Given text:
Sitelinks allow 25 characters for the link itself, and that space allows for testing. We’ve found that briefer sitelinks are generally the most effective, though, so try and keep them short and crisp. Also make sure your sitelinks use copy that’s different from your headlines and descriptions. If certain sitelinks aren’t receiving a lot of impressions they’ve been passed over by the system, which means that you could probably work on improving those first. When deciding which landing pages to use for your sitelinks, make sure they’re different from your ad’s landing page, and start with the ones that get the most visitors—these are usually the most helpful.


Looking to test the text you use for your sitelinks? Try out different versions in a campaign experiment.

Use principles of ad copy writing as you create sitelinks. Think of distinct calls to action and benefits that relate to a user’s search and the page you’re directing them to. You can also take lessons from previous ad tests and apply them. For example, you can use losing (but still strong) ad copy as your sitelinks or their descriptions.

  • Sitelinks with descriptions
Sitelinks with additional detail

To help people learn more about your business, be sure to add additional detail to your sitelinks by including descriptions with them. Descriptions help your sitelinks stand out and provide a great opportunity to prove value to customers before they click. Many advertisers see this format most frequently on their brand terms where they’re the only ad above the results.


To maximize performance, provide at least 4 sitelinks with descriptions for all your ad groups and campaigns.

Use case: If you want to highlight specific information about your products and services on top of what you already mention in your ads and sitelinks

Callout assets

Callout assets essentially get you an extra line of ad text that tee up into tight, short snippets of text (25 characters or fewer). They aren’t clickable, so the focus of the ad will remain on your headline.

With callouts you’ll want to highlight features of your business or product. Identify what short snippets could enhance your existing ad text and make it more convincing. By focusing on standard features that you offer, such as no contracts or free shipping, you can open up that space in your ad text. Avoid repeating whatever you use in your callout in your ad text or your sitelinks. Make sure you're providing information a user wouldn’t otherwise have - if it’s in the ad your callout won’t serve.

A few things that you should keep in mind when using callout assets:

  • Keep them short (think bullet points, not sentences).
  • Be specific (add concrete information like specific sizes or rates).
  • There’s a two callout minimum, and up to four can show at one time (depending on space).

For a quick way to add callouts to your account, consider using dynamic callouts.

Structured snippet assets

Use case: You want to provide context on your products and services before visitors click through to your site structured snippets

Structured snippets focus on attracting clicks from visitors who are more likely to be interested in what you have to offer. You can enable them at the ad group, campaign or account level. 

Write shorter snippet values (think 12 characters or fewer) for campaigns that serve on mobile. Add as many relevant headers as possible for your business, and try to include at least 4 snippets for each of those headers. You’ll also need to keep your snippets informational instead of promotional.

You can also consider using dynamic structured snippets for a quick way to add structured snippets to your account.

Use case: You want users to fill out a lead form and share information with you.

Example lead form asset

Lead form assets allow you to show a lead form directly in your ad, giving people an easy way to share information with you as they search. If you find yourself wanting to improve the quality of your incoming leads, try including more questions in your lead form to further qualify people. 

If you want to drive a higher volume of leads, you can choose to show a lead form every time someone taps the headline in your Search ad. Just be sure to make your ad as informative as possible since you’re asking users to submit a lead form before visiting your site.

Data for this exercise:
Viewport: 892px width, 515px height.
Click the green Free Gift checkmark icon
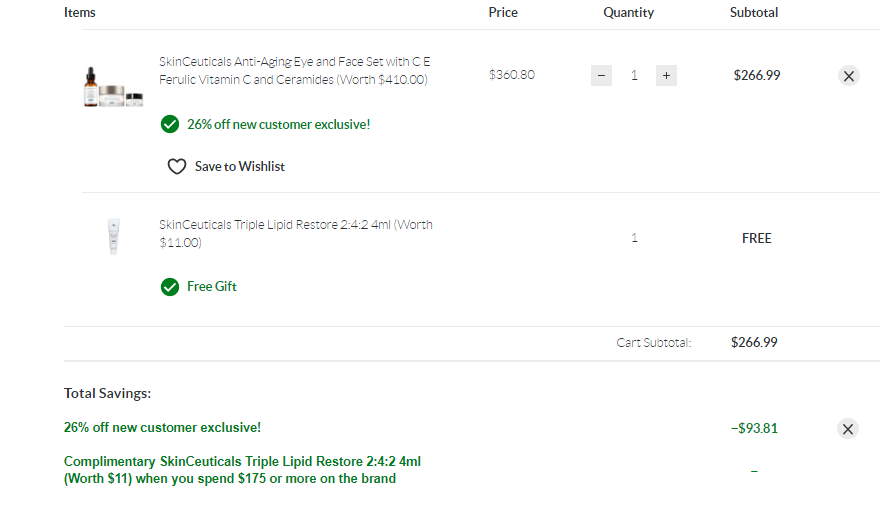(x=170, y=287)
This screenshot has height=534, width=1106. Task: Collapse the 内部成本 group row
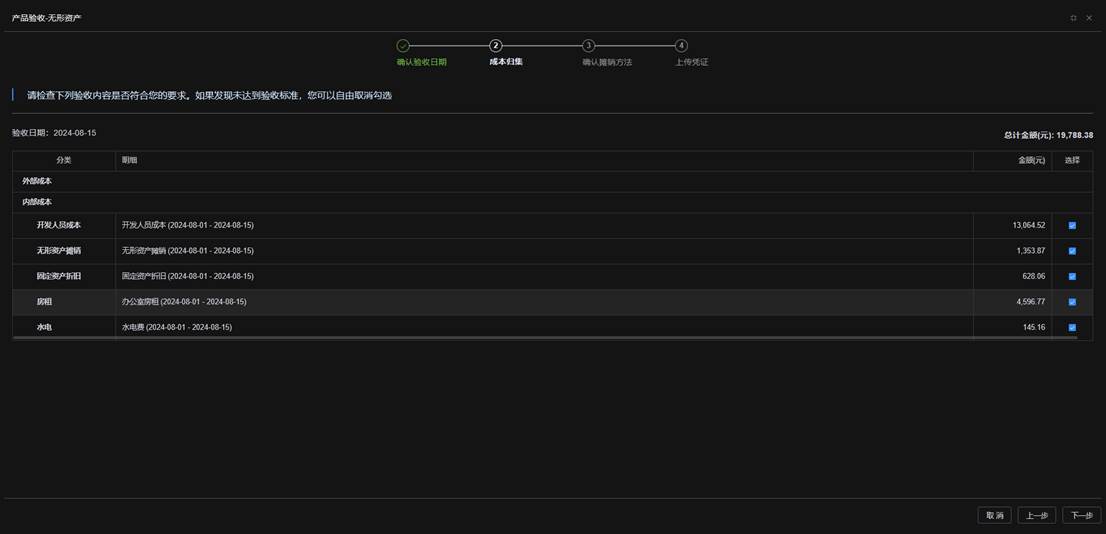click(37, 202)
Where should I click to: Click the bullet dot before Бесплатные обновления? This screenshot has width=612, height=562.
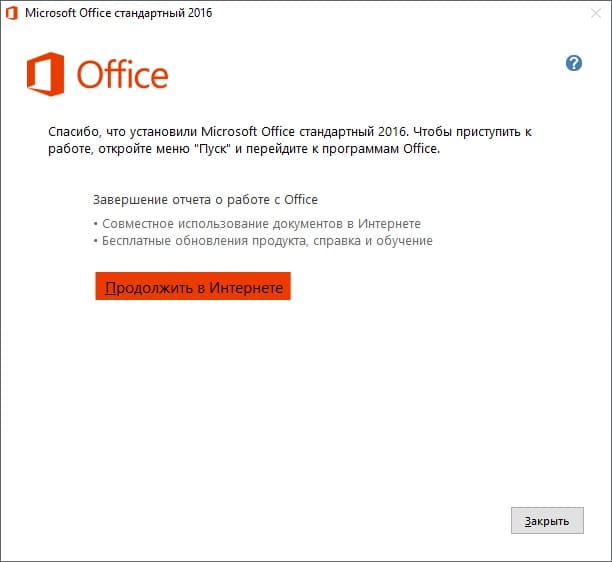(x=96, y=241)
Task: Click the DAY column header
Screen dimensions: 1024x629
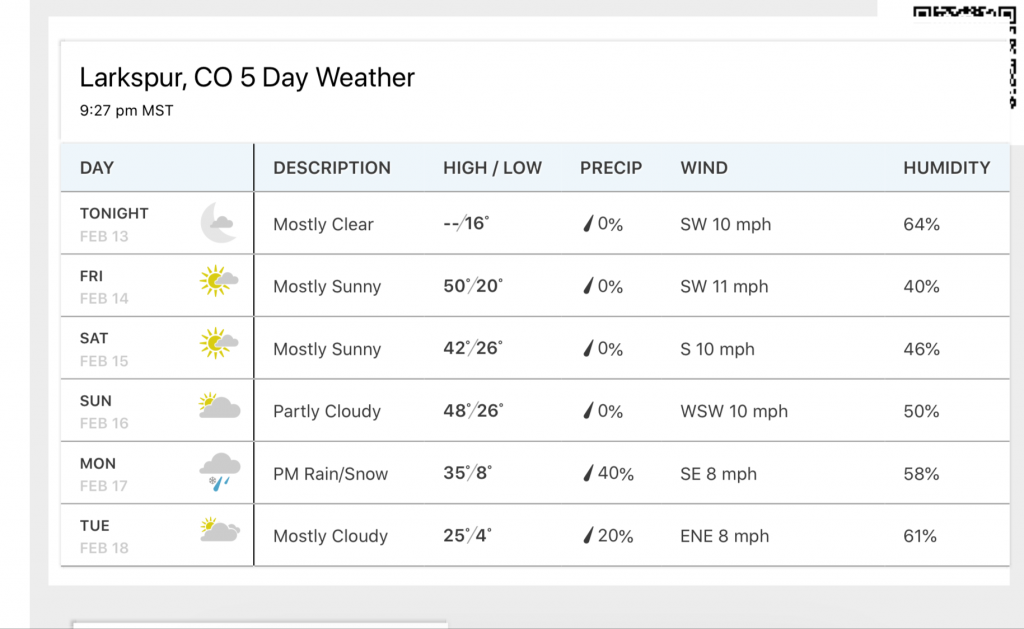Action: tap(97, 168)
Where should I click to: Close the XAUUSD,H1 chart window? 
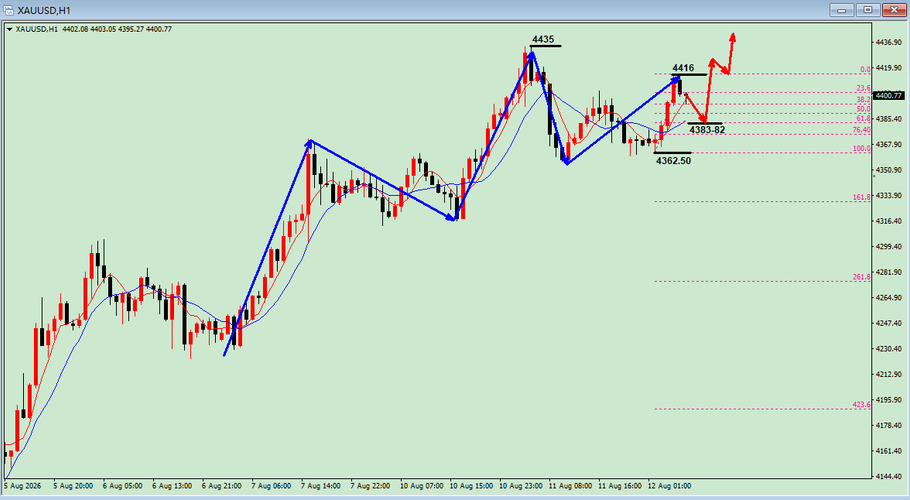(894, 10)

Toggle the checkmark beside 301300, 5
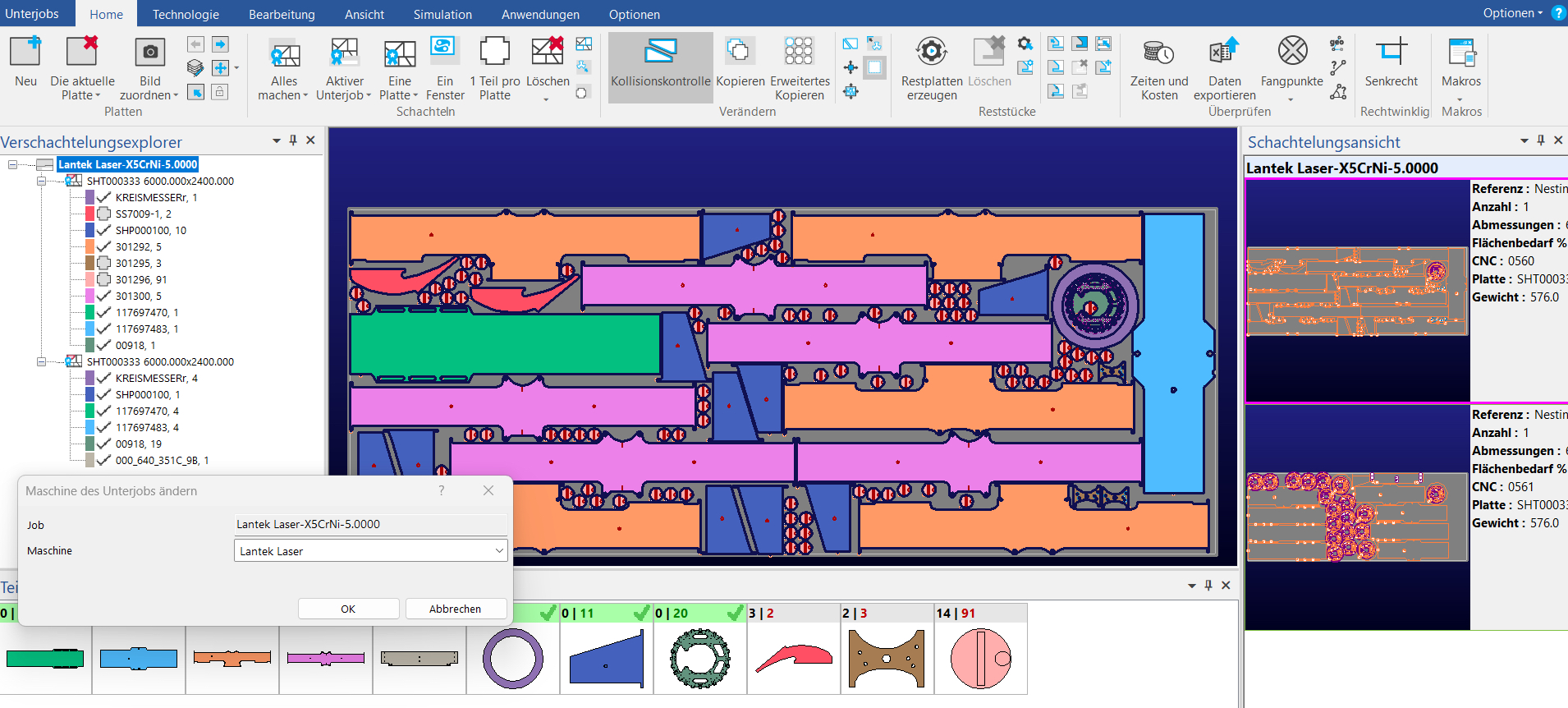pos(104,296)
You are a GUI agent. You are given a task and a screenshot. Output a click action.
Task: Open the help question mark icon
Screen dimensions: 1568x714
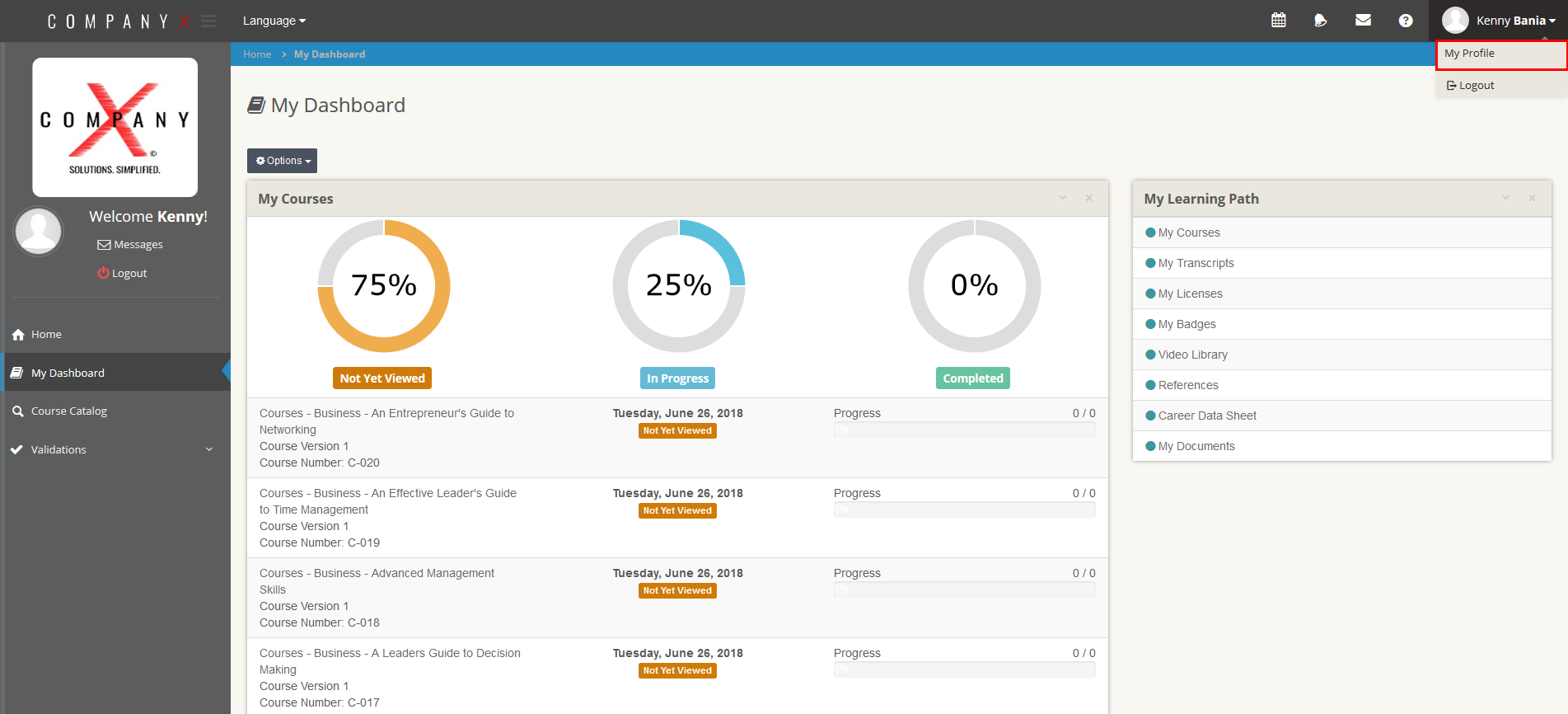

Required work:
**A)** According to the text about ad assets, how many characters or fewer should structured snippet values be for campaigns that serve on mobile?
**B)** Find every line in the listing that contains the word "icon", matching case exactly, and copy each of those lines.

Worked solutions:
**A)** 12 characters or fewer.

**B)**
Click the green Free Gift checkmark icon
Task: Open the help question mark icon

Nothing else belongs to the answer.